= TAREFAS =
1. No trecho sobre a crise financeira, qual aplicação vem em primeiro lugar na lista das de maior risco?
2. Prossiga com o trecho sobre a crise financeira a partir da última frase apresentada.

= TRECHO PARA LEITURA =
● ● ●

O problema maior viria
no caso de tumulto mundial duradouro e intenso.
Haveria fuga de investimento financeiro no Brasil. Isso tenderia a desvalorizar o real, o que afetaria a inflação e levaria o
Banco Central a manter
os juros em nível alto.
Mas esse ainda é um
"cenário catástrofe", distante, mesmo porque a
saúde financeira do país
está algo melhor que nas
crises dos anos 90. O risco mais palpável e direto
ainda está num desaquecimento mais forte da
economia dos EUA.
4
Como a crise pode
afetar os
mercados
financeiros
do Brasil?
Depende do tamanho e
da duração da instabilidade. Mas há dois efeitos diretos e imediatos.
Um: a Bovespa varia de
modo semelhante ao da
Bolsa americana, exista
ou não crise de fundo na
economia do Brasil (vide
gráfico acima).
Dois: o investimento no
Brasil é tido como de alto
risco. Em situações de incerteza, com chance
maior de perdas, de variações inesperadas de preços, o gestor financeiro
corta primeiro a aplicação de risco: vende e derruba o preço das ações
brasileiras, por exemplo.
Países como o Brasil
vão sentir por mais tempo, e com intensidade
maior, o efeito da volatilidade: a Bovespa, o real e
até os juros podem variar
mais -e de modo mais
negativo.
5
O que pode
acontecer
com minhas
aplicações
financeiras?
Não há consenso sobre
a duração e a força da crise. A decisão do pequeno
investidor dependerá, como sempre, da possibilidade e do desejo de aceitar riscos. Quanto maior e
mais premente a necessidade de dispor de dinheiro, menor deveria ser a
inclinação pelo risco.
Aplicações de maior
risco? Pela ordem: derivativos, câmbio, Bolsa,
papéis de empresas, imóveis e títulos do governo
(nos quais se aplica por
meio de fundos de renda
fixa, por exemplo).
"É hora de sair da Bolsa?" Depende. Vender
ações para investir em segurança pode resultar em
perdas. A crise indica
apenas que, para quem
não gosta de (ou não sabe) operar com risco, os
juros do governo são menos inseguros.

● ● ●

= DADOS DISPONÍVEIS =
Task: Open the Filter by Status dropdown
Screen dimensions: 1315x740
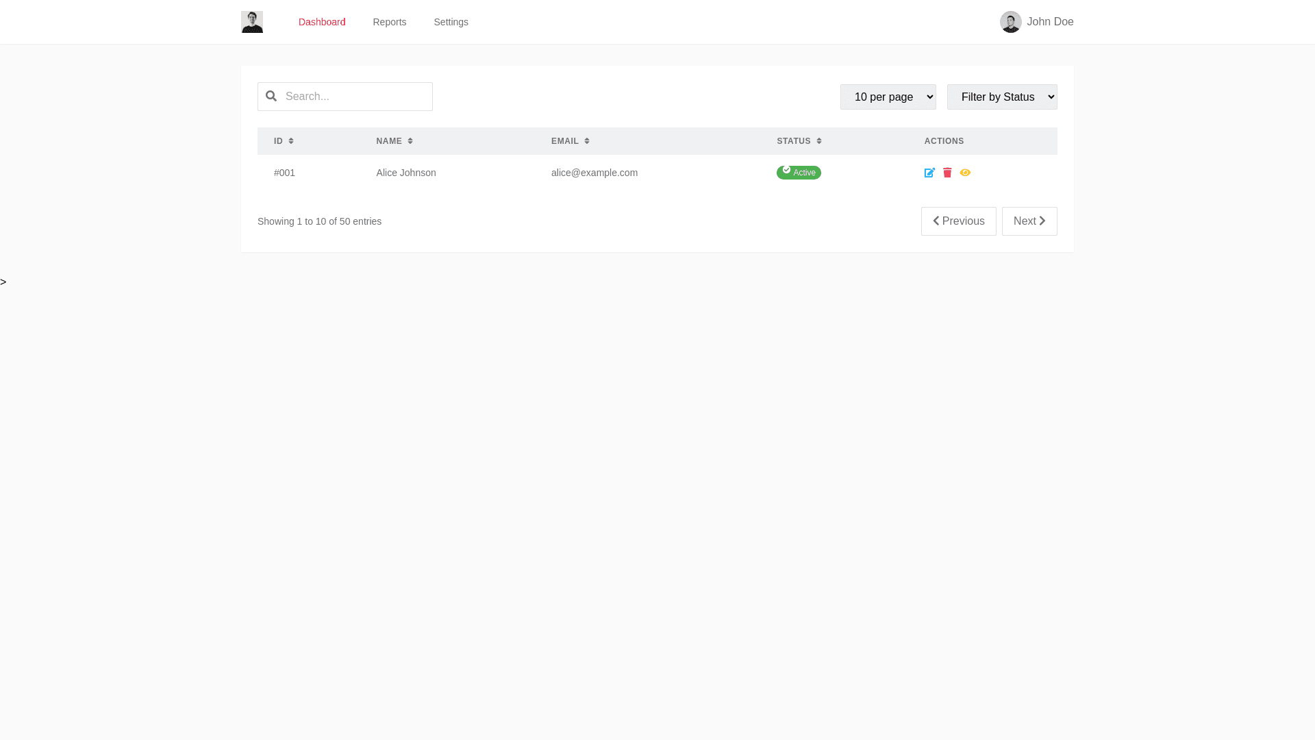Action: (1001, 97)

● ● ●

= RESPOSTAS DO EXERCÍCIO =
1. Os derivativos.

2.
6
A crise pode
afetar o
"lado real"
da economia
mundial?
A crise nas Bolsas já é,
em parte, um sinal de dúvidas sobre a atividade
econômica nos EUA: haverá crescimento menor
ou recessão? E uma crise
nos EUA afetaria China e
resto da Ásia, que hoje
têm peso grande no crescimento mundial.
O lucro das empresas
americanas sobe mais devagar. Há menos investimentos em produção e
em construção de casas.
Há hoje grande temor
sobre o mercado imobiliário nos EUA. O preço
das casas cai, o que reduz
a "riqueza" do consumidor americano, já superendividado. Houve excesso de empréstimos
imobiliários para pessoas
de menor capacidade financeira -sobe a inadimplência. Calotes tendem a
elevar os juros e a reduzir
a oferta de empréstimos,
afetando o consumo.
Para a maioria dos analistas, haverá só desaceleração nos EUA. Mas uma
crise financeira pode piorar tal cenário. Ainda não
se conhece o efeito que a
queda nas Bolsas pode
causar em operações financeiras que conectam
os mercados do planeta.
O volume de tais operações cresceu muito no período de calmaria e juros
baixos dos últimos anos.
Exemplo: fundos como
os de "hedge" tomam empréstimos em países de
juros baixos (como o Japão) e aplicam em mercados de risco e alta rentabilidade (como os emergentes). Quanto maior o
desmanche dessas operações (de "carry trade"),
maior o abalo em moedas
e ativos financeiros, em
especial nos emergentes.
Com o risco em alta, a
exuberância financeira se
reduz. Bolsas sobem menos ou caem -e em ações
está grande parte da poupança do americano. Bolsas desvalorizadas, pois,
tendem a reduzir a disposição para o consumo, o
que tende a afetar o "lado
real" da economia dos
EUA e do planeta.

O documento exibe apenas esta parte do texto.